Reviewed by Liana Wood - 04 June 2009

Treasured island

With its backdrop the worsening civil war in 1970s Sri Lanka, Brixton Beach takes the form of a family saga tracing the lives of three generations, presided over by a loving patriarch, Bee Fonseka, through violence, loss and displacement. Recent events give poignancy to this story of a country in a state of emergency, polarised by Tamil nationalism in the north and that of the Sinhalese in the south. Arrests, riots, assassinations, strikes are commonplace and, as the novel progresses, they spread throughout the island.

At the beginning of the story, the protagonist, Alice Fonseka, is a precocious nine-year-old living in a idyllic southern coastal town on the cusp of being destroyed by the tensions raging in the country. To Alice, her grandparents’ house means happiness, a place where she can hear the sea and “see the stars blink in the vast tropical sky”. But she is the child of a Sinhalese mother and Tamil father who suffer the ultimate loss when their second child dies at birth because of a prejudiced Sinhalese doctor’s neglect.

Perhaps inevitably, parallels will be drawn between the character of Alice and the author, who is also the child of a Sinhalese mother and Tamil father, and a child emigrant to London. Tearne writes with passion about the beauty of Sri Lanka, in contrast to the stark descriptions of cold, grey London. The centrality of Sri Lanka persists even when her characters move to London, with frequent shifts back to the characters there as their world disintegrates.

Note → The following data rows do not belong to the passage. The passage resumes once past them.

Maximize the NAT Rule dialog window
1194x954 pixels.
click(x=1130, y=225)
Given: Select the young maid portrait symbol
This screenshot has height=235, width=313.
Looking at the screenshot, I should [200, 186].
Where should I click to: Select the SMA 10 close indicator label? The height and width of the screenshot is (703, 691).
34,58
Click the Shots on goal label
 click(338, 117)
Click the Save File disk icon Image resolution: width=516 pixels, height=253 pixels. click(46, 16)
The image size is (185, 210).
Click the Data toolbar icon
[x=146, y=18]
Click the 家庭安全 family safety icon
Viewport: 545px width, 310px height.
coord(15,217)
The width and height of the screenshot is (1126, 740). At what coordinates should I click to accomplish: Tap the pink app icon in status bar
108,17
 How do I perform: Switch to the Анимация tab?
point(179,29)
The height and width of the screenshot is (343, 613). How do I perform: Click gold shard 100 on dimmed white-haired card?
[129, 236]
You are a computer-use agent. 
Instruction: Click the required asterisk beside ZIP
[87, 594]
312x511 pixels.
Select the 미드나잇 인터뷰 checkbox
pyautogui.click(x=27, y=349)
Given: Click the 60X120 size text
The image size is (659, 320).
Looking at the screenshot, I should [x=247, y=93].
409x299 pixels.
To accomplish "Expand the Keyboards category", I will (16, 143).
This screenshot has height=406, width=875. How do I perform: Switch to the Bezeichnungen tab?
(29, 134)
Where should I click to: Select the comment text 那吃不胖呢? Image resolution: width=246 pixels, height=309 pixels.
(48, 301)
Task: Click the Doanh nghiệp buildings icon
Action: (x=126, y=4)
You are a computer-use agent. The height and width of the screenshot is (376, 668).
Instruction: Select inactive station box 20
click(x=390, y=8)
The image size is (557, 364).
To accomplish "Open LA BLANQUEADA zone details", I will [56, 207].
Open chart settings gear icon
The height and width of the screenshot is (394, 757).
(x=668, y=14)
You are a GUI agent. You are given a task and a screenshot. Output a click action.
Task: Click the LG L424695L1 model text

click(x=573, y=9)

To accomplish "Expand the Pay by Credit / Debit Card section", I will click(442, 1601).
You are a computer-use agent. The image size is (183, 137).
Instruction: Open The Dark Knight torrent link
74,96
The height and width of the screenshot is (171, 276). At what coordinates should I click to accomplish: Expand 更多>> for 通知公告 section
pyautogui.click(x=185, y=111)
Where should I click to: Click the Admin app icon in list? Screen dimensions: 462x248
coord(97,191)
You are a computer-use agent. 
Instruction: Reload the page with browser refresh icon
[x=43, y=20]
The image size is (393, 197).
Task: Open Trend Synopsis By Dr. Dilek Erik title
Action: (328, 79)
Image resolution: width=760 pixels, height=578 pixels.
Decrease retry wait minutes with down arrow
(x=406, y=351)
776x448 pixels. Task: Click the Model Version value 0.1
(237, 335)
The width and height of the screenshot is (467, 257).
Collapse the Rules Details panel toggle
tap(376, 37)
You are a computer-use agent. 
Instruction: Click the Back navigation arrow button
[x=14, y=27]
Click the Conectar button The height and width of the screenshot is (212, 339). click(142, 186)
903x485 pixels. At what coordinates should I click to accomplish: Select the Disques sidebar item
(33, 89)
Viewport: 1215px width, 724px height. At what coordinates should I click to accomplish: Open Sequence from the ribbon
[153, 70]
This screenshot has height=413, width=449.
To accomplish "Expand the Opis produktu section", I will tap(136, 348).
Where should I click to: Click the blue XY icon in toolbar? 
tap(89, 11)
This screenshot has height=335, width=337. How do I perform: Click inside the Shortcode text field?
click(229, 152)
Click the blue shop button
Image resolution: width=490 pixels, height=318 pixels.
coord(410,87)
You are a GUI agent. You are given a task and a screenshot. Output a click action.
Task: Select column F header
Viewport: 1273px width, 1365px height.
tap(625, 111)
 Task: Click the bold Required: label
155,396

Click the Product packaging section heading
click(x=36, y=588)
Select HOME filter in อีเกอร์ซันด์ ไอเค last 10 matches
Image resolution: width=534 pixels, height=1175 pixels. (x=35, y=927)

There are some lapses into caricature, parti­cularly with the male characters. Alice’s father, Stanley, is increasingly unconvincing in his heartlessness towards his wife and daughter: when heartbroken Sita and Alice arrive in the UK at his bidding, he treats them with cold contempt. He reacts to Sita clinging to him and weeping on her first night in London with alarm: “Oh no! What does she want of me? Not more children?”

The relationship between child and mother, however, is more carefully crafted. Alice’s constant energy irritates Sita, while Alice hates her mother’s “tricky moods” and constant tiredness. Later in life, affected by the crisis in Sri Lanka and her difficult experiences as an immigrant, Alice comes to resemble her withdrawn mother. Marriage and motherhood rouse feelings of empathy in her: “Lately Tim had begun to make her feel hopeless. Was this how her mother had felt for years and years?”

A belief in the redemptive power of art and memory pervades this tale, which is otherwise bleakly drawn. Alice finds comfort in making art from the stuff of her childhood, eventually turning her home in London, Brixton Beach, into something resembling that of her childhood.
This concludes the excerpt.